THE AWARENESS SERIES AT AGH
Photo exhibition explores government’s former ID system for Inuit people
If you have trouble accepting the term “colonialism” to describe Canada’s relationship with its Indigenous people, you may want to take in the new Art Gallery of Hamilton exhibition by Ottawa-based photographer Barry Pottle.
It’s called “The Awareness Series” and focuses on an embarrassing relic of our bureaucratic past called the “Eskimo Identification Tag System,” a federal program that saw every Inuk issued a small disc — some made from leather, others made from cardboard — with a number etched into it.
No name, just a number. It’s the way the government kept track of the Inuit population from 1941 into the 1970s. They were asked to wear the discs at all times. A small hole was cut into the tags so they could be worn around their necks on a string or piece of hide.
At the time, Inuit names presented a problem for government officials. They were difficult to pronounce and there was no written language. As well, many Inuit possessed no surnames.
It was easier for bureaucrats to simply assign them numbers. No names — like on military dog tags or social insurance cards — just numbers, and a letter designating location. “E” for east. “W” for west.
On the reverse side was a picture of a crown encircled by the words “Eskimo Identification Canada.”
Pottle’s “Awareness Series” is a suite of 19 photos, contrasting images of the discs with portraits of people enrolled in the program. Some of the tags feature personal markings. Handwritten on one is the name “BILLY.”

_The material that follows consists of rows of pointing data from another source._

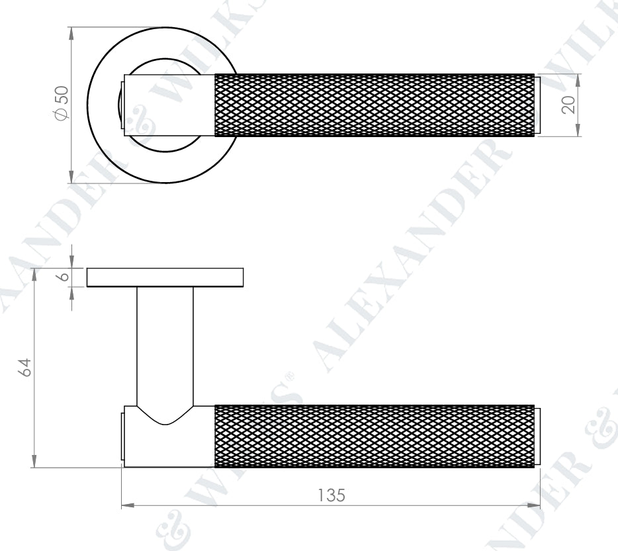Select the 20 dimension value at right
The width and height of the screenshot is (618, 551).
[568, 105]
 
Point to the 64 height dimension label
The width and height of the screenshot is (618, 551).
[24, 368]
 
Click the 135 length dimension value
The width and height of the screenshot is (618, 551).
[331, 495]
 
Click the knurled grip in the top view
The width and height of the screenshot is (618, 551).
[375, 105]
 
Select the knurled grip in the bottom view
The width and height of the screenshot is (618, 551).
[375, 436]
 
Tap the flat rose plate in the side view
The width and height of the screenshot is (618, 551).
[165, 277]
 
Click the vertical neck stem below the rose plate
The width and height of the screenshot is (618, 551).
[165, 344]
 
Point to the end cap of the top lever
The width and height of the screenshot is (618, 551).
[537, 105]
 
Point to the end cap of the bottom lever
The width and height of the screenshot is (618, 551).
[537, 436]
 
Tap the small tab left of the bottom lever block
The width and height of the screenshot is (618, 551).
[122, 436]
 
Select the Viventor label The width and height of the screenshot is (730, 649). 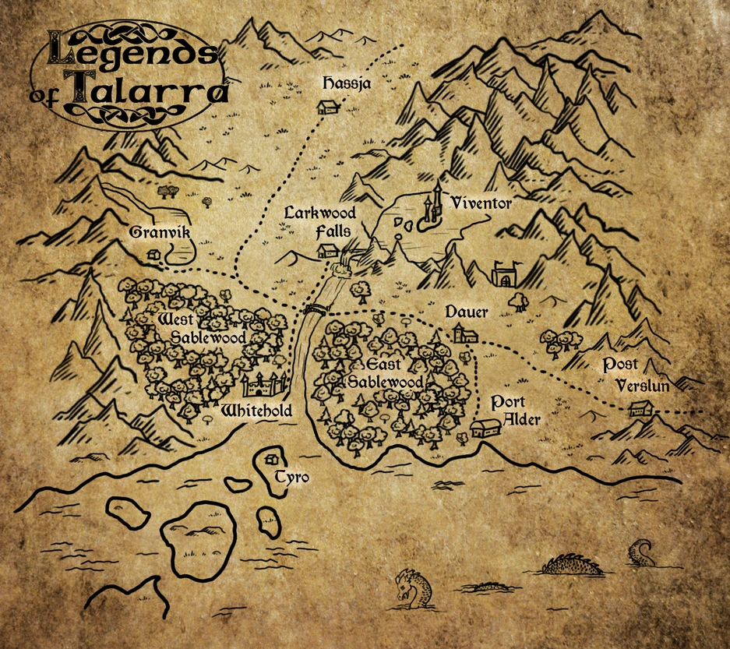[x=481, y=204]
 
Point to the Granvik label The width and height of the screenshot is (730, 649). [x=160, y=232]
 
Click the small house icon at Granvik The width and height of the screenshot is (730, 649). [x=154, y=254]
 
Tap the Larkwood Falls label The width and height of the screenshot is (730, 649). [x=320, y=221]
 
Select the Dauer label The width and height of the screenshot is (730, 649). [x=466, y=312]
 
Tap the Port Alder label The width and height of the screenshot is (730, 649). [x=515, y=411]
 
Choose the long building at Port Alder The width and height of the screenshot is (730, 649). [x=486, y=427]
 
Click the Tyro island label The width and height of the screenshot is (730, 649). [x=292, y=476]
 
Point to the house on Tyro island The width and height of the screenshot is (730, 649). [x=273, y=458]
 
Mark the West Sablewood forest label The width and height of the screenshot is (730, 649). [x=201, y=328]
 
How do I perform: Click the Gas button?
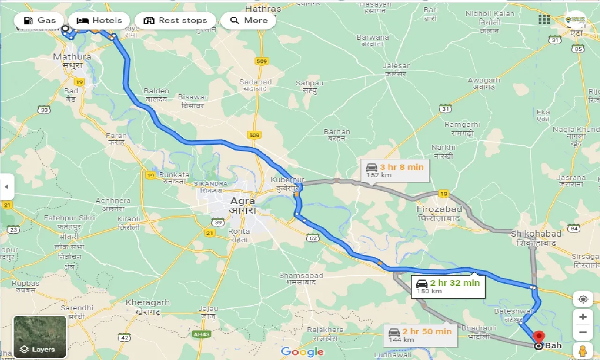coord(39,21)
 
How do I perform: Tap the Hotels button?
coord(99,21)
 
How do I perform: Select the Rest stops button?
coord(175,21)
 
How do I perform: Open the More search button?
coord(248,21)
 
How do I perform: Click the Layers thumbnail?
coord(40,337)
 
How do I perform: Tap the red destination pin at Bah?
coord(539,337)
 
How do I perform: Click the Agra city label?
coord(242,202)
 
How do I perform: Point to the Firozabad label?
coord(439,209)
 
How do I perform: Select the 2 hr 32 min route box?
coord(448,286)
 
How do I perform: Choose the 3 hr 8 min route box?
coord(395,171)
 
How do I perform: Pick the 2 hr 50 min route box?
coord(420,335)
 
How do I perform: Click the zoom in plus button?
coord(583,317)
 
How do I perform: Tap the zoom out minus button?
coord(583,333)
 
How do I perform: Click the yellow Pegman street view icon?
coord(583,351)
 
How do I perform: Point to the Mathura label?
coord(72,57)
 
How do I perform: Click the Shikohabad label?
coord(536,234)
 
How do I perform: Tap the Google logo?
coord(302,352)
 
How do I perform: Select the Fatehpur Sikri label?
coord(69,218)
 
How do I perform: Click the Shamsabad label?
coord(301,276)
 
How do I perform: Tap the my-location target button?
coord(583,299)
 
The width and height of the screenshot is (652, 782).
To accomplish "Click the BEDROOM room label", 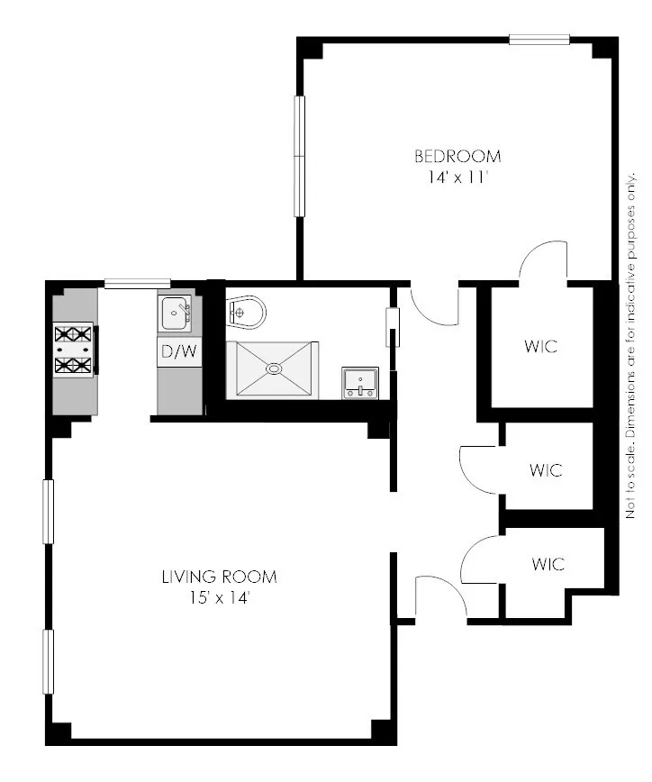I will pos(457,156).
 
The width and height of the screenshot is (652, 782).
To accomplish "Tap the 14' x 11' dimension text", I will pos(457,177).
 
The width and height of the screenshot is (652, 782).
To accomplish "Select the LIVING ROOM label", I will pos(219,576).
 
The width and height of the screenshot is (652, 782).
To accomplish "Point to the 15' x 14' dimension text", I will pos(219,597).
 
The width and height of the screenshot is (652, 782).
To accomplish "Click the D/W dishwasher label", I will pos(178,352).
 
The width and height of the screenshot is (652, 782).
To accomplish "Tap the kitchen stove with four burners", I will pos(75,350).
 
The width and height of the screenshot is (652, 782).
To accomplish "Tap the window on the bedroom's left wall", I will pos(299,156).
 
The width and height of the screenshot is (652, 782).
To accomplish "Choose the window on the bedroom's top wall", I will pos(539,39).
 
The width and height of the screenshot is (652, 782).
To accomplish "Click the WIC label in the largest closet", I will pos(539,347).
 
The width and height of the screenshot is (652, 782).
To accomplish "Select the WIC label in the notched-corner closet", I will pos(548,565).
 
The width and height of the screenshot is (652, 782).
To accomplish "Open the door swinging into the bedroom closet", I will pos(542,261).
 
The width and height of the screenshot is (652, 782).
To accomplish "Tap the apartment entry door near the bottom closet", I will pos(439,597).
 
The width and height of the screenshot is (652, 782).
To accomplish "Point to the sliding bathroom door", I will pos(392,328).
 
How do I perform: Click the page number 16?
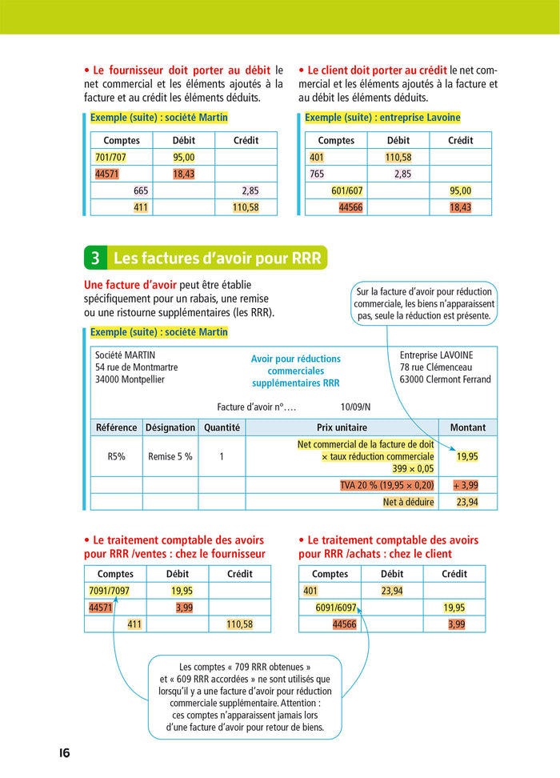point(64,753)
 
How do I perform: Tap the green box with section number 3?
point(95,259)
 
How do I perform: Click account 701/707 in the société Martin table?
point(110,158)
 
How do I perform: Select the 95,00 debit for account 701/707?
point(184,158)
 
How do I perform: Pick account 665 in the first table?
point(141,191)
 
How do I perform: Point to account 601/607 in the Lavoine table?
point(347,191)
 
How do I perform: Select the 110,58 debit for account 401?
point(398,158)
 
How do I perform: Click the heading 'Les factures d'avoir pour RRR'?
point(217,259)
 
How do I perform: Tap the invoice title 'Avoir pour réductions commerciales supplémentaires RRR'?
point(295,371)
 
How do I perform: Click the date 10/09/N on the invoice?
point(356,407)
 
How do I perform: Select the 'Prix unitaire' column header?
point(342,427)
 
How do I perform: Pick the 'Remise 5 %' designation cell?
point(170,457)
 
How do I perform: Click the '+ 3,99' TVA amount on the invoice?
point(466,485)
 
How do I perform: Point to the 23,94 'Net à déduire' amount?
point(467,503)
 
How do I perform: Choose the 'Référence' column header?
point(116,427)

The exhibition is simple and effective. Pottle’s photos are displayed in a room that also contains the Chedoke Collection of Inuit Art, a remarkable array of soapstone carvings made by tuberculosis patients brought from the Arctic to Hamilton’s Mountain Sanatorium during the 1950s and ’60s. It doesn’t take long to realize that many of these talented carvers came to Hamilton as numbers.
Pottle, an Innu born in northern Labrador now living in Ottawa, learned of the tag system while studying art at Carleton University in the early 1990s. He noticed some Inuit artists signed their work with numbers.
The tagging system came as a surprise to Pottle. It had never been used in his native Labrador, which had not yet entered confederation when the tags were introduced to the Northwest Territories in the early ’40s.
“I found it a bit disturbing that it had happened,” Pottle, 55, says in an interview from his home in Ottawa. “I was pretty perplexed about it.”
Eventually, he decided to use his art to raise awareness of the tag system.
“I knew that a lot of people in mainstream society didn’t know about it,” Pottle explains. “My idea was to bring it to the fore, bring it to mainstream society and do it in a respectful way.”
Ottawa contains a large Inuit population, the largest in southern Canada, and Pottle began meeting community members who had been issued tags. Few had kept them, but many still remembered their numbers. Many of the discs in Pottle’s series come from the collection of one family, that of Reepa Evik Carleton, whose photo is also in included in the installation.
Pottle discovered opinion about the tag system was mixed within the community. Some resented the dehumanizing numbers. Others took pride in their tags and used them as a source of cultural identity. One Ottawa woman, Leena Alivaktuk (E. 6-761), still wears her tag on a chain around her neck.
“She wears her tag every day,” Pottle says about Alivaktuk, a subject of one of his photos. “She’s very proud of it.”
In “The Awareness Series,” Pottle chose to put aside any judgment of the system. He chose instead to contrast photographs of the tags with portraits of people who were issued them.
“I didn’t want to offer an opinion from an artistic point of view,” Pottle says. “I was more interested in just getting it out there. I didn’t want to take a side. It wasn’t the point, to take a side. I wanted to just bring it to the fore.
“I wanted to show the human dimension, put a face to it, juxtapose the program with the people.”